_Task description_: Retype the lines of the records below, starting at the line that contains "coordinates (406, 358)." and ending at the line that contains "center [909, 131].", with nothing changed.
___
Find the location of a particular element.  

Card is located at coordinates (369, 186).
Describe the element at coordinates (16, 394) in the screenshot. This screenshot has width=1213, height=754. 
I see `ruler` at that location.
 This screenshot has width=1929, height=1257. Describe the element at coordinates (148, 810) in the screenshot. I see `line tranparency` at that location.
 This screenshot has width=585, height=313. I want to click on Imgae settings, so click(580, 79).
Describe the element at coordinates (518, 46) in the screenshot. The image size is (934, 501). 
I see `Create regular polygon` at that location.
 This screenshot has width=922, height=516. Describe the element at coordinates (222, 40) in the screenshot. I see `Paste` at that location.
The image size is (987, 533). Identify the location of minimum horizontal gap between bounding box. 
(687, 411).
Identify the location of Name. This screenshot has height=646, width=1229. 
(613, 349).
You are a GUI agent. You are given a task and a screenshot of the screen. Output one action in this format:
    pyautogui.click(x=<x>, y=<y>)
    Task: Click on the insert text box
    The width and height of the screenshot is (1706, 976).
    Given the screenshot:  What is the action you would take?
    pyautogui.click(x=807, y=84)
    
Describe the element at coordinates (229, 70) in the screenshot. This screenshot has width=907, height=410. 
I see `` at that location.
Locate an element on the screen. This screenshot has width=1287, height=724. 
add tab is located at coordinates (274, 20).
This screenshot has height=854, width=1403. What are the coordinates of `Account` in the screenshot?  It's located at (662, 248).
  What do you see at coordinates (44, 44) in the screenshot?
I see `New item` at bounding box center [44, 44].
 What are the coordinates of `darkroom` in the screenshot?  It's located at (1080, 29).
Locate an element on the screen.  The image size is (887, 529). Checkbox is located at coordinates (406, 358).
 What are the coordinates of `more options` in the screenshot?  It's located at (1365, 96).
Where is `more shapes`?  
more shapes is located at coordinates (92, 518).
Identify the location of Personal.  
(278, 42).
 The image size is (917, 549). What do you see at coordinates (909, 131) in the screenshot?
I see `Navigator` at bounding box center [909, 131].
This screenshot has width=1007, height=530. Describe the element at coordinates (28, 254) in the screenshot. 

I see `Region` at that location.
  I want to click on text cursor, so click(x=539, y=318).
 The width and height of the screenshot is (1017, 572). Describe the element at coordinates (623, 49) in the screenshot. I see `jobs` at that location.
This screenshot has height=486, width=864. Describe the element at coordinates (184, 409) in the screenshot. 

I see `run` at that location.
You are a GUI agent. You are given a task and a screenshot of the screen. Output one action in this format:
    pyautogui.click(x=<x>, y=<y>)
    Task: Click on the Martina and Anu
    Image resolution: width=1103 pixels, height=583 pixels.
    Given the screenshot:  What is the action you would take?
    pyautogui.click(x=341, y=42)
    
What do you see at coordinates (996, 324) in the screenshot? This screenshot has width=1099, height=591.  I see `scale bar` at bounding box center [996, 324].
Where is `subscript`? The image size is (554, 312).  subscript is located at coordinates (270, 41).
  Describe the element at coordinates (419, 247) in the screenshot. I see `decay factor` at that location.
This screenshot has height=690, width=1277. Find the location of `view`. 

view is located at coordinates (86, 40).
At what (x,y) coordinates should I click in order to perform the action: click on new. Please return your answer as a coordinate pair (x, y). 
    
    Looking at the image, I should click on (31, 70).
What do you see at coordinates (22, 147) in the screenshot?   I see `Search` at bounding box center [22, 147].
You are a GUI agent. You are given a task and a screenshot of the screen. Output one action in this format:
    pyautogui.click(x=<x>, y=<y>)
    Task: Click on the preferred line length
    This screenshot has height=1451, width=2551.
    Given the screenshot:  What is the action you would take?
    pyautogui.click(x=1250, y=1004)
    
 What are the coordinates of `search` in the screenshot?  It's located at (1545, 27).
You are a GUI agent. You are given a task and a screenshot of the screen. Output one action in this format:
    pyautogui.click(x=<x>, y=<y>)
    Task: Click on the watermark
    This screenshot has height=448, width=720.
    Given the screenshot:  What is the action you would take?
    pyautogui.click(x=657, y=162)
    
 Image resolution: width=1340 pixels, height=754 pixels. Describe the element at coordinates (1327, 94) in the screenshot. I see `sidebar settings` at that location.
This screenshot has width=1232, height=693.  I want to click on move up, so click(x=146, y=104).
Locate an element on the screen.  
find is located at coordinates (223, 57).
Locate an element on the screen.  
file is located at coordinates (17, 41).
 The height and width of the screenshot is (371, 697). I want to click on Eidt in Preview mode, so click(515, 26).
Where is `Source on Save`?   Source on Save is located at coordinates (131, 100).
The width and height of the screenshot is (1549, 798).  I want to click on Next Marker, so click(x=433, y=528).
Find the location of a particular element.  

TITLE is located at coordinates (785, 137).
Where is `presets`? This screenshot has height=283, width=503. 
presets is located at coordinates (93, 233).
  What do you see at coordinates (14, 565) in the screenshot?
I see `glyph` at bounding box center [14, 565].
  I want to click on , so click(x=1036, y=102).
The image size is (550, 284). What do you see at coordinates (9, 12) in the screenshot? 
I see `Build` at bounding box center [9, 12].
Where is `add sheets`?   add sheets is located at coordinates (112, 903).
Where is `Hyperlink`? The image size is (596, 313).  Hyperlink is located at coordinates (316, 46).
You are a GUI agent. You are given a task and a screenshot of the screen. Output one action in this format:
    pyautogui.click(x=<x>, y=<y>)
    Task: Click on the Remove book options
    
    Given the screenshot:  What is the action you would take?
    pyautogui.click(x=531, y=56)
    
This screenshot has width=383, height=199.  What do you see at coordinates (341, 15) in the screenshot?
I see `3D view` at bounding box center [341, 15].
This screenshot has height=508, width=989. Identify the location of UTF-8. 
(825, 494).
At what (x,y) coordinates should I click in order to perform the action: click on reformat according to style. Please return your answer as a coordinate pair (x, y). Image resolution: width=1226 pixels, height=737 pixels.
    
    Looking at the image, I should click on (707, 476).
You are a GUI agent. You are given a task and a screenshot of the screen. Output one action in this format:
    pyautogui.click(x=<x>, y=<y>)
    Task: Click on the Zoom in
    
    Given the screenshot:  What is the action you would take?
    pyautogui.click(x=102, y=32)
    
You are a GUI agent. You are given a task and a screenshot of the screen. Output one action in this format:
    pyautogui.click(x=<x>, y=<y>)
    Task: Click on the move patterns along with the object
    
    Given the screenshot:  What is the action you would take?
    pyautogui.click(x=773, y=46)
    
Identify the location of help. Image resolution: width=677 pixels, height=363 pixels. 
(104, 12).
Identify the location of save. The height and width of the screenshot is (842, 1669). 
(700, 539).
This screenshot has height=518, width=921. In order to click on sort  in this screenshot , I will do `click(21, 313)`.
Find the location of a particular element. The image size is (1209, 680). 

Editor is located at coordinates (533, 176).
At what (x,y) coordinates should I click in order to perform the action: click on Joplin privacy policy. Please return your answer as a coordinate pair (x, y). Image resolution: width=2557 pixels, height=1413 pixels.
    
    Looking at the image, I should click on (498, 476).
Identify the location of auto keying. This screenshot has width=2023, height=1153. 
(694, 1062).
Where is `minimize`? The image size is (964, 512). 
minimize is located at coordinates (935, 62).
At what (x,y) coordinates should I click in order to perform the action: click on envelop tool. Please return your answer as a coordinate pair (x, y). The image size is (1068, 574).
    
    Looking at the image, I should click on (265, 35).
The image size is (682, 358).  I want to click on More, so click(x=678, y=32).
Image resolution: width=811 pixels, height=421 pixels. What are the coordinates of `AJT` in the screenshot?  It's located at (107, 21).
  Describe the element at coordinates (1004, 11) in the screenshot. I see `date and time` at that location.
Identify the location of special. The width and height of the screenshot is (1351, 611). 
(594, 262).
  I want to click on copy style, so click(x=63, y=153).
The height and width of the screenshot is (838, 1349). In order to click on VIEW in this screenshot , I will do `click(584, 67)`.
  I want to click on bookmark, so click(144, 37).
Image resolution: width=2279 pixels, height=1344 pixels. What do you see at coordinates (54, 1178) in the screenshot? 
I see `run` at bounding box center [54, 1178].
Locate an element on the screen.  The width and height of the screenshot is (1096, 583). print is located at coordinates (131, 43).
___
_Final result_:
Locate an element on the screen.  The image size is (887, 529). Checkbox is located at coordinates (406, 358).
 What are the coordinates of `more options` in the screenshot?  It's located at (1365, 96).
Where is `more shapes`?  
more shapes is located at coordinates (92, 518).
Identify the location of Personal.  
(278, 42).
 The image size is (917, 549). What do you see at coordinates (909, 131) in the screenshot?
I see `Navigator` at bounding box center [909, 131].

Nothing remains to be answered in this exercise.